German Chancellor Olaf Scholz said after meeting President Vladimir Putin in the Kremlin that the withdrawal of some Russian troops was a good sign.

Others were more cautious. British Prime Minister Boris Johnson said "the intelligence that we're seeing today is still not encouraging", and Ukraine said the reported pullback needed to be seen to be believed.

"If we see a withdrawal, we will believe in a de-escalation," Interfax Ukraine quoted Ukrainian Foreign Minister Dmytro Kuleba as saying.

NATO's chief welcomed signals from Russia in the past two days that it may be looking for a diplomatic solution but urged Moscow to demonstrate its will to act.

"There are signs from Moscow that diplomacy should continue. This gives grounds for cautious optimism. But so far we have not seen any sign of de-escalation on the ground from the Russian side," NATO Secretary-General Jens Stoltenberg told reporters.

He said Russia often left military equipment behind after exercises, creating the potential for forces to regroup.

At a joint news conference with Scholz, Putin referred only briefly to the troop moves and did not go into details.

Russia has always denied planning to invade Ukraine, saying it can exercise troops on its own territory as it sees fit.

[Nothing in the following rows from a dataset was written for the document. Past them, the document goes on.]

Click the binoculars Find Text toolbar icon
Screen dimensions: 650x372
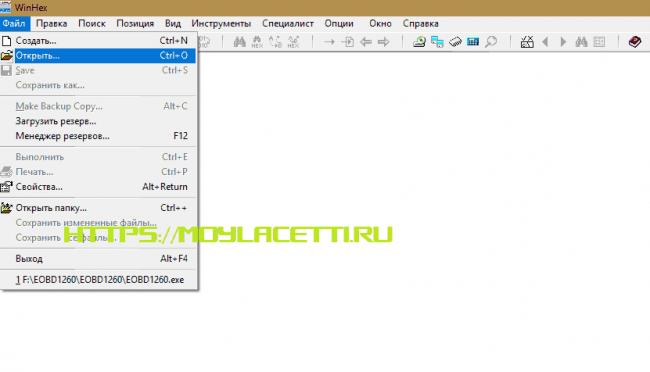tap(239, 41)
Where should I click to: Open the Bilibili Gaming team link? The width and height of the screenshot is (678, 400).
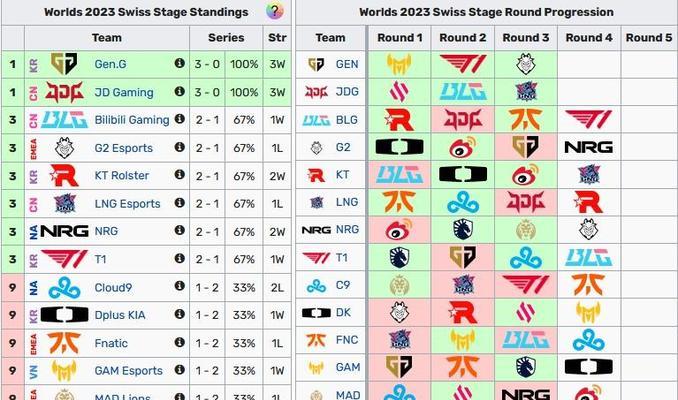[132, 120]

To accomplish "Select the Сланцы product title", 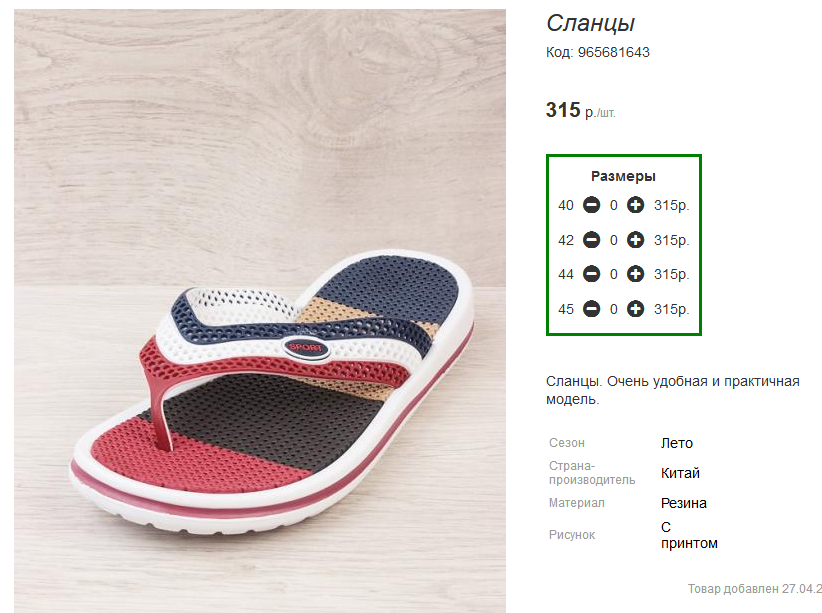I will point(590,23).
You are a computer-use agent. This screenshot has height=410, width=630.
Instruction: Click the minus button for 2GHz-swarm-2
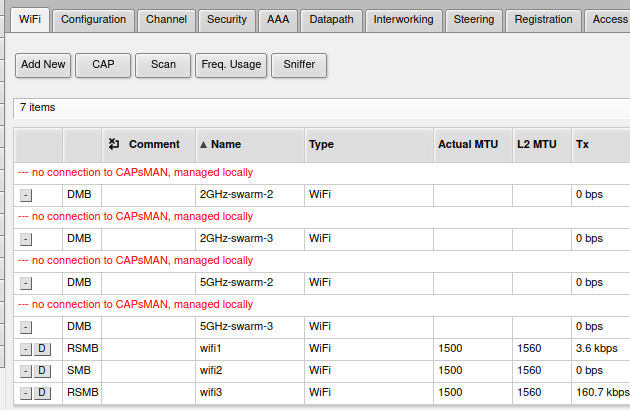26,194
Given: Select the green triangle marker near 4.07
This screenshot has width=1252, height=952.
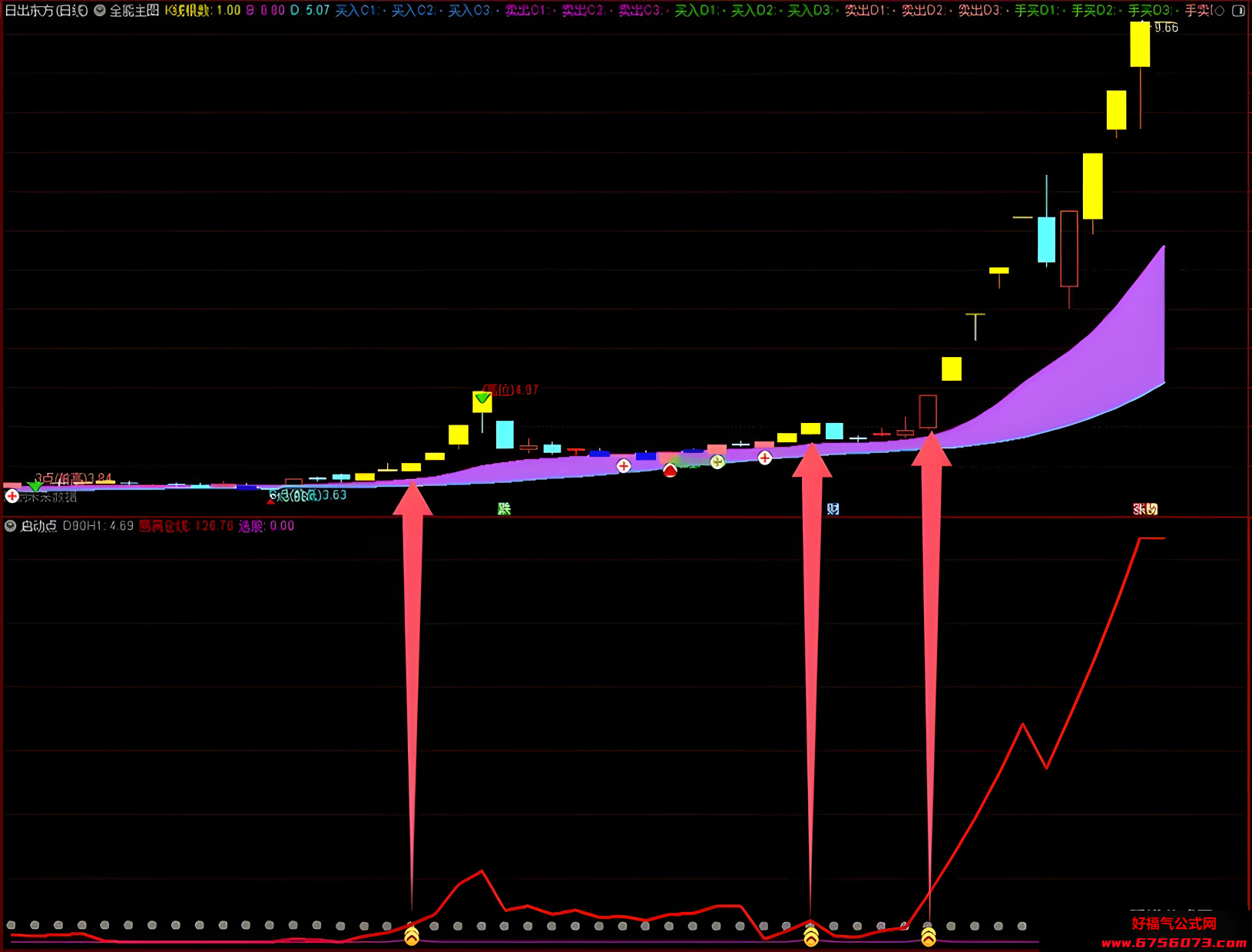Looking at the screenshot, I should tap(482, 398).
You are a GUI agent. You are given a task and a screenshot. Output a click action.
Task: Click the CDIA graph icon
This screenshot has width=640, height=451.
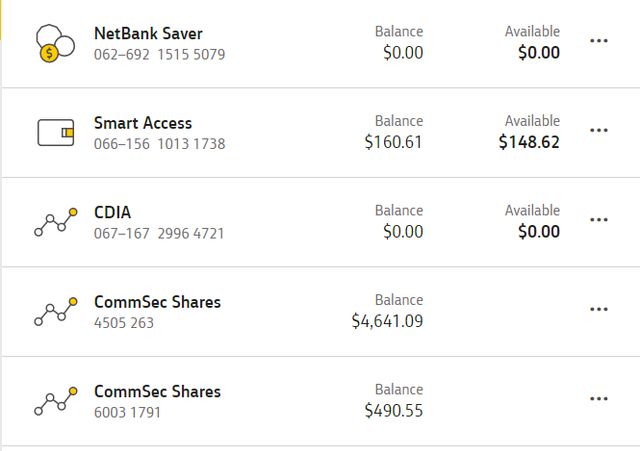[56, 222]
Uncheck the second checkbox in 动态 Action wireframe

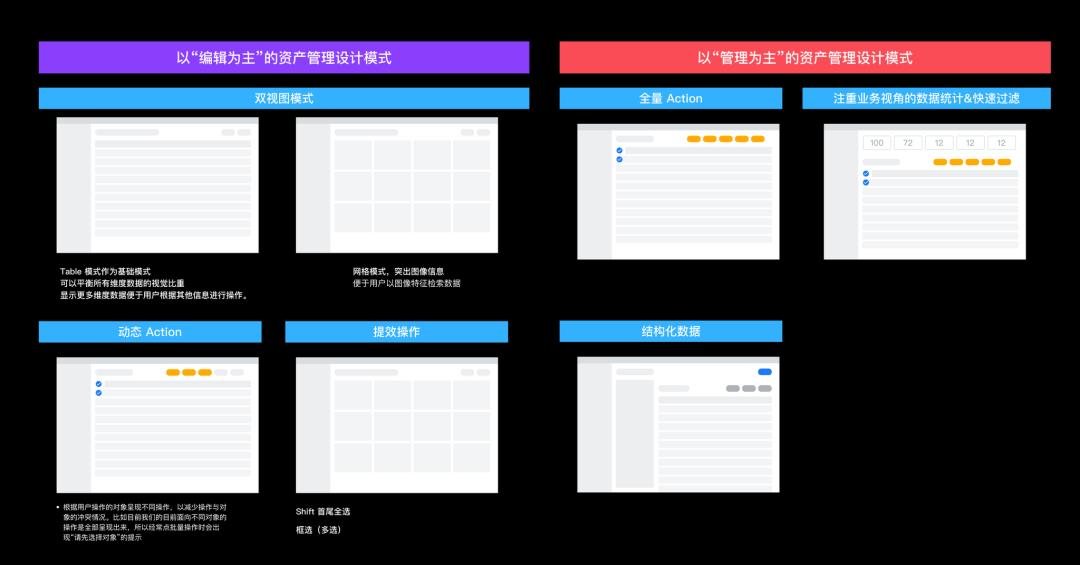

It has been pressing for a set of security guarantees from the West, including a guarantee that Ukraine will never join NATO.

Putin told reporters Russia would not be satisfied with talk that the former Soviet republic was not ready to join any time soon and was demanding that the issue be resolved now.

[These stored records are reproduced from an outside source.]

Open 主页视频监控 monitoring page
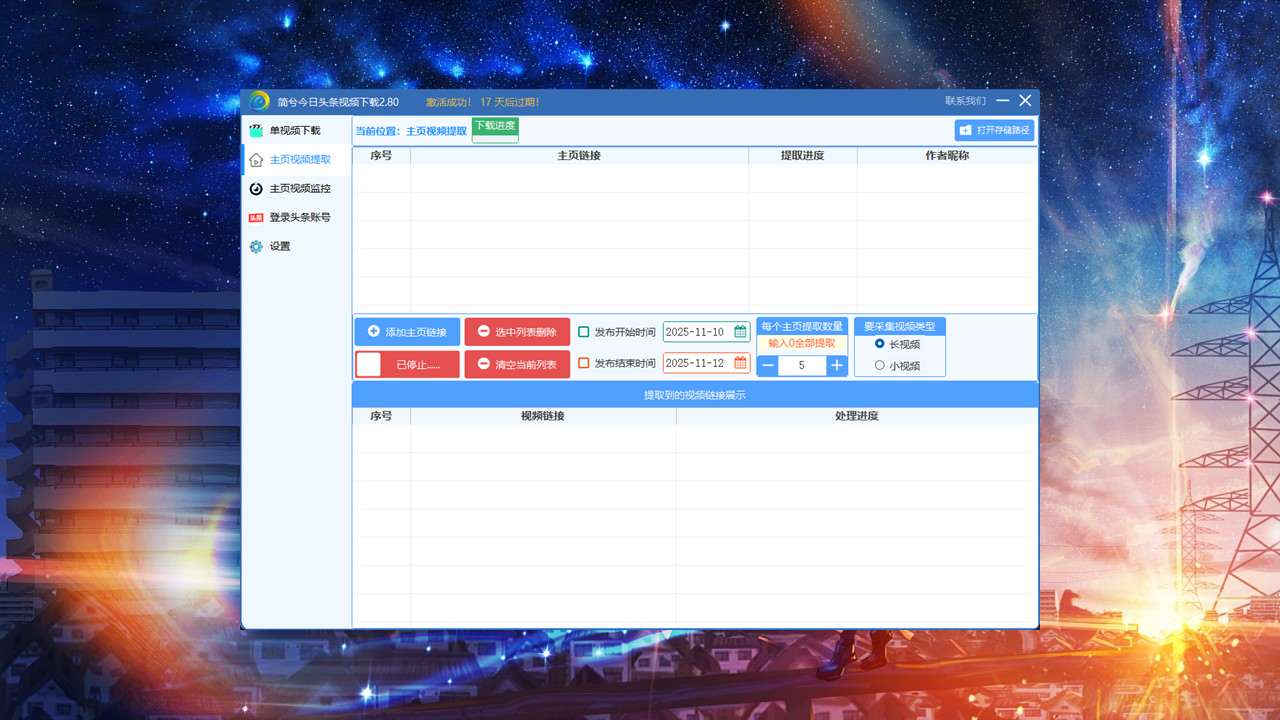Viewport: 1280px width, 720px height. tap(299, 189)
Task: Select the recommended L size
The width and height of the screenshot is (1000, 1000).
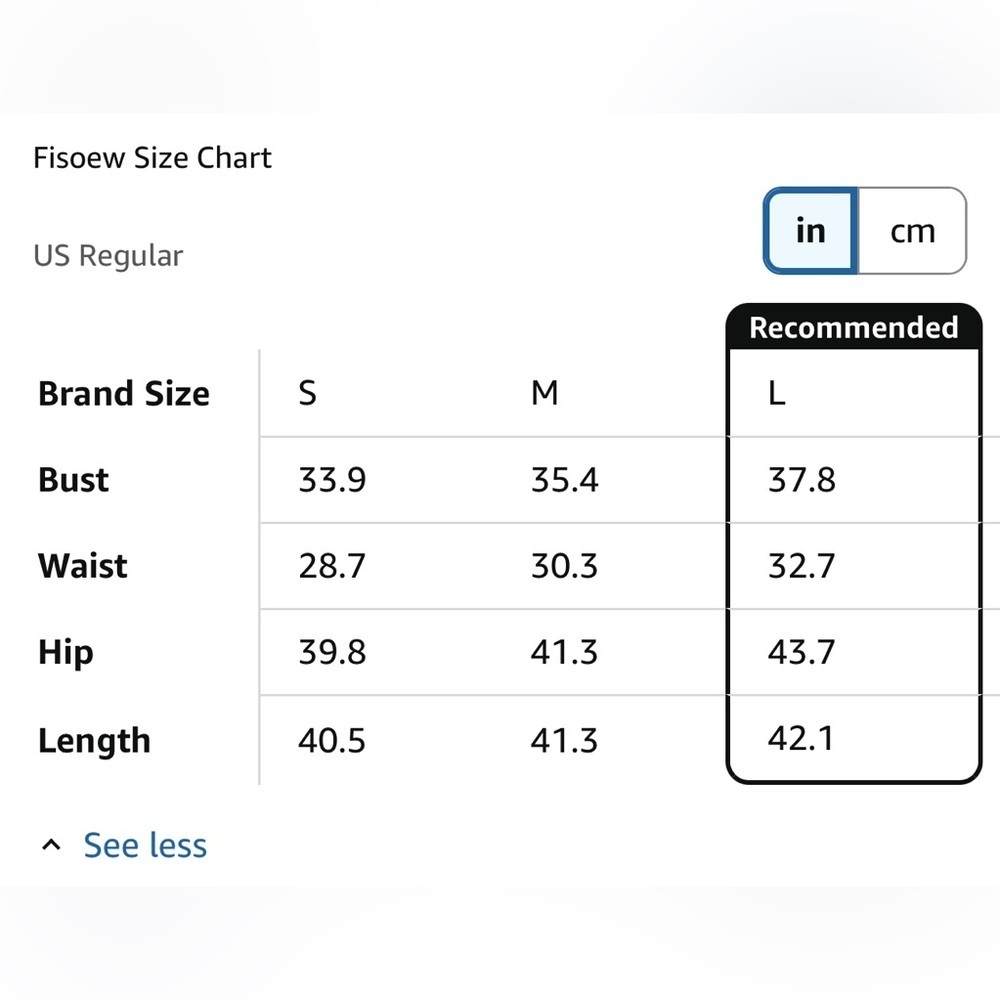Action: click(x=777, y=393)
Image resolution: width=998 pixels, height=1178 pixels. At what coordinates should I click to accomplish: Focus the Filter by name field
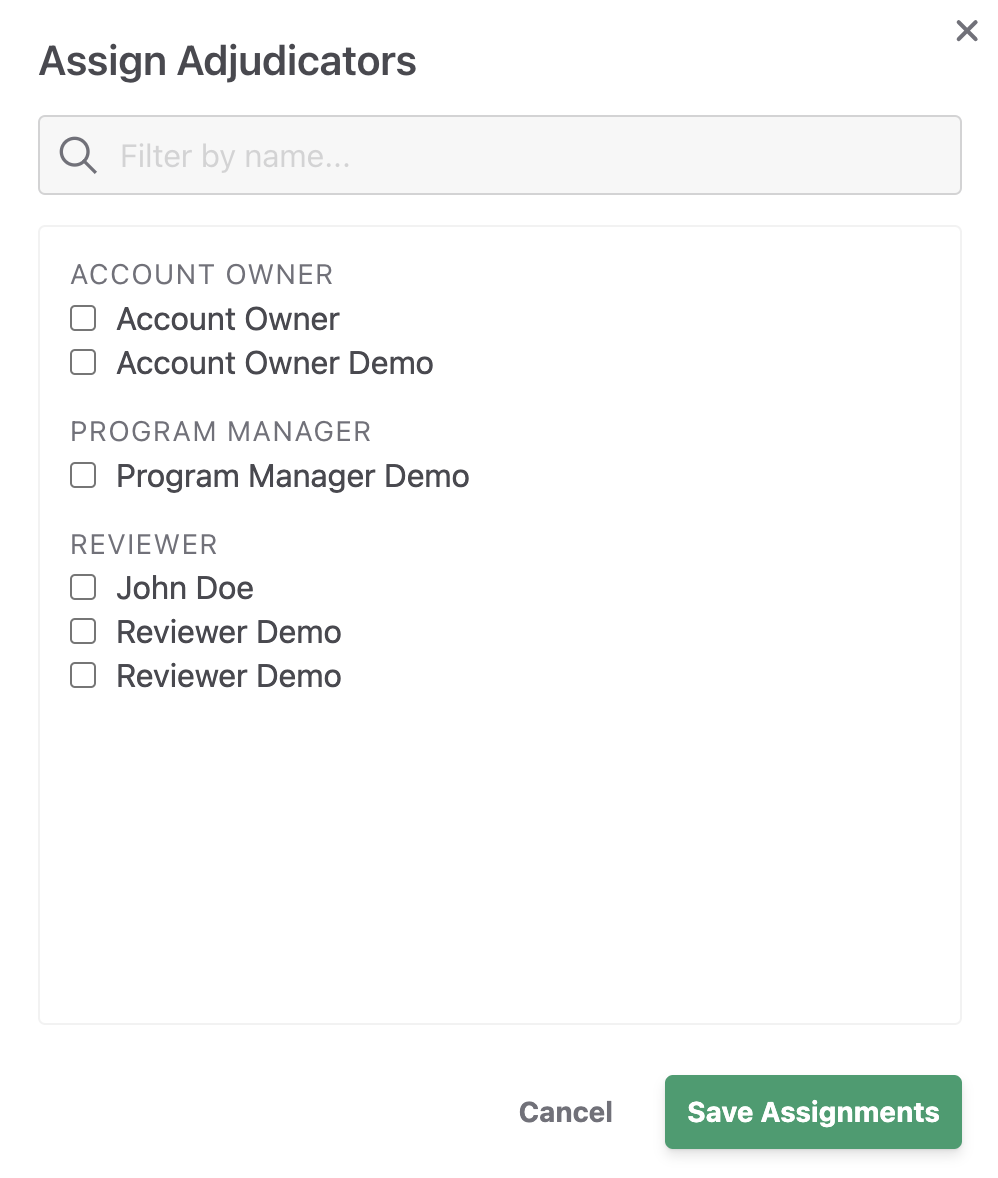pyautogui.click(x=500, y=155)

"As for war in Europe...about whether we want it or not? Of course not. That is why we put forward proposals for a negotiation process, the result of which should be an agreement on ensuring equal security for everyone, including our country," he said.

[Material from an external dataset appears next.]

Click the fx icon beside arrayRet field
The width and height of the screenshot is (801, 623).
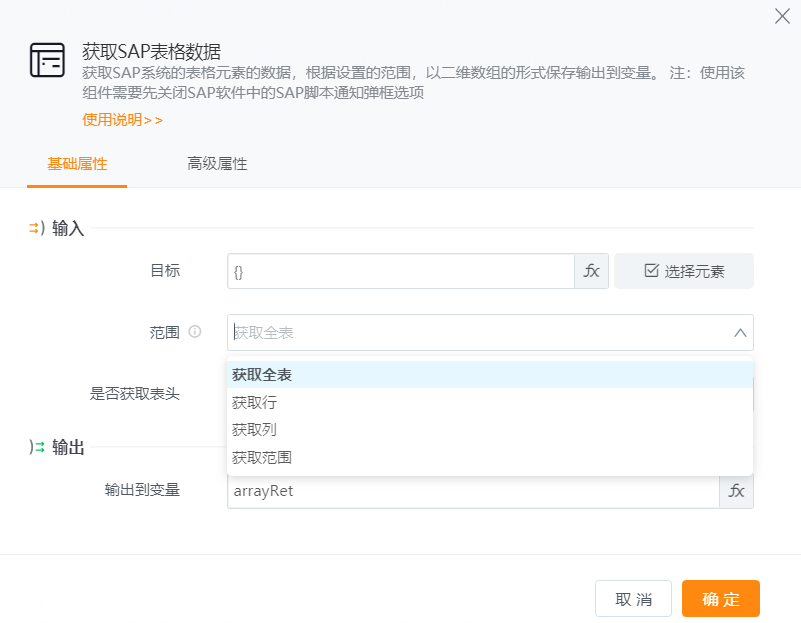(736, 491)

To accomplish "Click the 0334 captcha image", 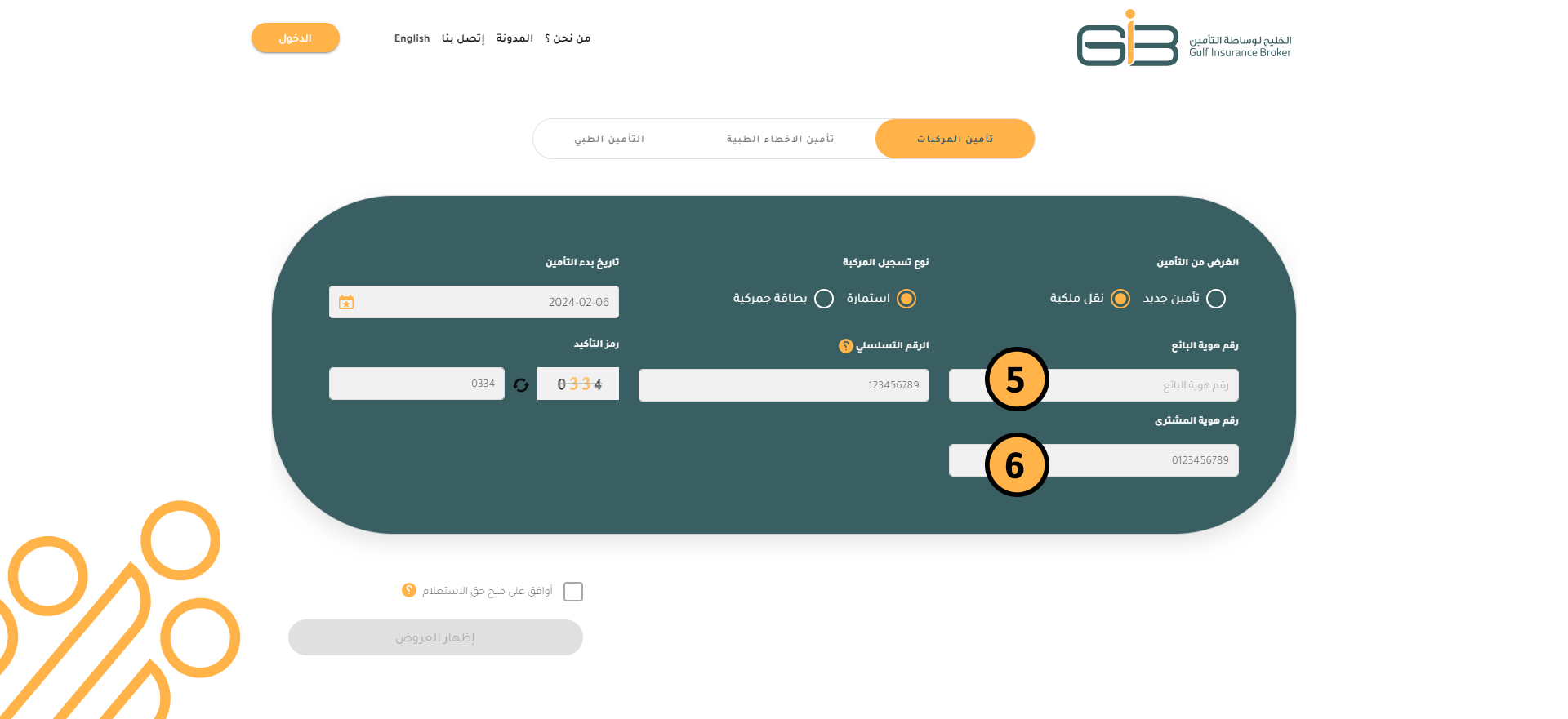I will click(578, 384).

Scholz said the diplomatic possibilities were far from exhausted.

"For us Germans but also Europeans, sustainable security can only be reached .. with Russia. Therefore it should be possible to find a solution. No matter how difficult and serious the situation seems to be, I refuse to say it is hopeless," he said.

In a separate development, Russia's lower house of parliament voted to ask Putin to recognise two Russian-backed breakaway regions in eastern Ukraine as independent.

Recognition of the self-declared Donetsk and Luhansk People's Republics could kill off the Minsk peace process in east Ukraine, where a conflict between government forces and Moscow-backed separatists has killed 15,000 people.

Asked about the move, Putin said the regions' problems should be solved on the basis of the Minsk agreements, which were signed in 2014 and 2015 but have never been implemented. Scholz said all sides should stick to those accords.


Russia's show of force near Ukraine's borders has prompted months of frantic Western diplomacy and drawn threats of severe sanctions if it invades, culminating in a crescendo of U.S. and British warnings in recent days that this could happen at any time.

"In terms of the timing of an attack, it could be imminent," British Foreign Secretary Liz Truss said on Tuesday. She said Russian troops could reach Ukraine's capital Kyiv "very, very quickly".

France said it had yet to confirm the return of some troops to bases, though this would be a positive sign.

Russian shares, government bonds and the rouble, which have been hit by fears of impending conflict, rose sharply, and Ukrainian government bonds also rallied. Oil dropped more than 3% from a seven-year high reached on Monday.

The Kremlin sought to portray the moves as proof that Western talk of war had been both false and hysterical.

"February 15, 2022 will go down in history as the day Western war propaganda failed. Humiliated and destroyed without a single shot fired," Foreign Ministry spokeswoman Maria Zakharova said.

Russia's defence ministry published footage showing tanks and other armoured vehicles being loaded onto railway flatcars. But Western military analysts said they needed more information to judge the significance of the latest troop movements.

"One should maintain an air of cautious scepticism," said Henry Boyd of the International Institute for Strategic Studies in London. "There have been past discrepancies between Russia's official announcements and its actions on the ground."

Konrad Muzyka, director of the Poland-based Rochan consultancy, told Reuters it would take several days to verify the latest moves via satellite imagery.

"It should also be noted that new trains with equipment from Central Russia keep on arriving near the border and that Russian forces continue to move towards staging areas. The announcement stands in a direct opposition to what Russia has been doing for the past few days," he said.

Commercial satellite images taken on Sunday and Monday showed a flurry of Russian military activity at several locations near Ukraine, includig large deployments of troops and attack helicopters, and warplanes moving to forward locations.